*Task to complete*:
Copy out only those lines running from the line with "[button] (240, 2251)" to the end of the listing, keeping each one exactly as it is.
*** Opening Data shown ***
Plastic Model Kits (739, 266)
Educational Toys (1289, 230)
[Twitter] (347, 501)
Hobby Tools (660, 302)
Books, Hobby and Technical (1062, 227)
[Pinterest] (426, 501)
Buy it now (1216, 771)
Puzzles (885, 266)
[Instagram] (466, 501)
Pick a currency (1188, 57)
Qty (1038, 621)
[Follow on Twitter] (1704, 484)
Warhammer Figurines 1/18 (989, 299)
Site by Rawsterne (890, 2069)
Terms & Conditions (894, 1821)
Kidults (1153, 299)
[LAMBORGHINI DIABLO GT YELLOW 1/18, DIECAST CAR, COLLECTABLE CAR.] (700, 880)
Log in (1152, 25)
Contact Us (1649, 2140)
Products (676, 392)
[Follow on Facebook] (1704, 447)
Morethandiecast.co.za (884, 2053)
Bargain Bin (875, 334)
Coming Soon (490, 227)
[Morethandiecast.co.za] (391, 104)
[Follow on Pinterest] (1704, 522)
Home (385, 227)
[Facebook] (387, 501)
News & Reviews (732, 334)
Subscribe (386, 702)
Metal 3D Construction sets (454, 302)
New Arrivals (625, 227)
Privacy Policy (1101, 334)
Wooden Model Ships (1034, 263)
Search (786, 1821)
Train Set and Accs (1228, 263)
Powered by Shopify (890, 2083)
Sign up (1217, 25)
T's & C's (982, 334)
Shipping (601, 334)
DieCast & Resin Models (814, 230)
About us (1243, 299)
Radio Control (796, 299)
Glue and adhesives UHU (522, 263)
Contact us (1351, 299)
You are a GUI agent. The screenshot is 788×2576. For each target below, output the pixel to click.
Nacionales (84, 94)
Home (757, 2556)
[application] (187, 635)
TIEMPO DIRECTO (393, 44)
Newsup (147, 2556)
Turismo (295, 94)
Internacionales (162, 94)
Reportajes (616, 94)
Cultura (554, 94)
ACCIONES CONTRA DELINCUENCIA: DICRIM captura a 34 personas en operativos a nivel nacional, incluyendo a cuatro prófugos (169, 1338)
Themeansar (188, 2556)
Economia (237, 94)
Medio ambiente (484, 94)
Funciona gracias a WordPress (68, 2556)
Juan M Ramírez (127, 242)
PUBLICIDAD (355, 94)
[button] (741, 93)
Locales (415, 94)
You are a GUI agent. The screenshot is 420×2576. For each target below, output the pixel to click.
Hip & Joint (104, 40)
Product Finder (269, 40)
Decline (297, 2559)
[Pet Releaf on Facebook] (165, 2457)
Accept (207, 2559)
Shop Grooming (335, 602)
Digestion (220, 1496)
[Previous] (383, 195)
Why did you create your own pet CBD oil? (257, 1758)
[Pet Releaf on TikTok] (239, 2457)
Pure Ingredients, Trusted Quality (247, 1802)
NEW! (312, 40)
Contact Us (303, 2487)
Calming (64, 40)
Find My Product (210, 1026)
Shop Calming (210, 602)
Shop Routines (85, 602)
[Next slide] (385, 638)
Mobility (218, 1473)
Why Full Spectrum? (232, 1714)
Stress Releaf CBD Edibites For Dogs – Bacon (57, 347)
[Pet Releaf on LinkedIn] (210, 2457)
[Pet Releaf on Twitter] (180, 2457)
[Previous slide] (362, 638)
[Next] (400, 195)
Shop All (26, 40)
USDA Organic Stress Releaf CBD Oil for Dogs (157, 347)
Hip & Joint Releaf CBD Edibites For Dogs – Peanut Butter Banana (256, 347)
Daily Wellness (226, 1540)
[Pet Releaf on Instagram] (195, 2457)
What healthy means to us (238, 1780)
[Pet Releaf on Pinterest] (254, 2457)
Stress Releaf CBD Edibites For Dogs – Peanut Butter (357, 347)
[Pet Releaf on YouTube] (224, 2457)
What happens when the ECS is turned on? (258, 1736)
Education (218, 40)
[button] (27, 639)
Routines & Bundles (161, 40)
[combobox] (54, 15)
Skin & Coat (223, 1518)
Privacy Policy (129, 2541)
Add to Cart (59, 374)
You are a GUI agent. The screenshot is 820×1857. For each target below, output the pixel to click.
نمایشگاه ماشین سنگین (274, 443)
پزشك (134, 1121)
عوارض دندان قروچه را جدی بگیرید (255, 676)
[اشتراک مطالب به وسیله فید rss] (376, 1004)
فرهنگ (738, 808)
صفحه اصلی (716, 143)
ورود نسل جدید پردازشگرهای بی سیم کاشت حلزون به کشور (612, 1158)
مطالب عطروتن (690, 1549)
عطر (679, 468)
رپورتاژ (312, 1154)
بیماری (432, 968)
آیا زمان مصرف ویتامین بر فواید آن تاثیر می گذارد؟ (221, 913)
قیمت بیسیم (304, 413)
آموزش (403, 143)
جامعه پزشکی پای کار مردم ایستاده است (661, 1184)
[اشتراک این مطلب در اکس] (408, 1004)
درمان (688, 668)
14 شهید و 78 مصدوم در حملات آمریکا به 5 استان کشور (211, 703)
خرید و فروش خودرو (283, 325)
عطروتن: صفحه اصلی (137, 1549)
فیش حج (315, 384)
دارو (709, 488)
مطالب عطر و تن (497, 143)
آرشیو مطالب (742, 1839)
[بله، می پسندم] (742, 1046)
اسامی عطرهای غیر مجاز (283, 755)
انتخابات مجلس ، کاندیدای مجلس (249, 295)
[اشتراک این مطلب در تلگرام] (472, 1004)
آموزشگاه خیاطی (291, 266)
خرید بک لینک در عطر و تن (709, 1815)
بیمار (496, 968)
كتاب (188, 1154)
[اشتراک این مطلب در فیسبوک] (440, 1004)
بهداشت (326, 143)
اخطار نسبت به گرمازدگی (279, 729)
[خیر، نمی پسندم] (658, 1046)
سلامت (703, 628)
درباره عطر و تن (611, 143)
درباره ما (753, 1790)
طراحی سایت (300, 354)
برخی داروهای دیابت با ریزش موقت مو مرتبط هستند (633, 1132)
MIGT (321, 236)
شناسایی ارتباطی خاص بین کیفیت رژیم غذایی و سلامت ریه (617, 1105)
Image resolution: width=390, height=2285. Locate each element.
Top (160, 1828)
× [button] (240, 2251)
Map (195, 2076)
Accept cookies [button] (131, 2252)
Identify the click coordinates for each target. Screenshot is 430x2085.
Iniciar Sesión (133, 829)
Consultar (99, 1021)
*** Closing Data shown ***
*Worked solution*:
× [button] (240, 2251)
Map (195, 2076)
Accept cookies [button] (131, 2252)
Identify the click coordinates for each target. Screenshot is 430x2085.
Iniciar Sesión (133, 829)
Consultar (99, 1021)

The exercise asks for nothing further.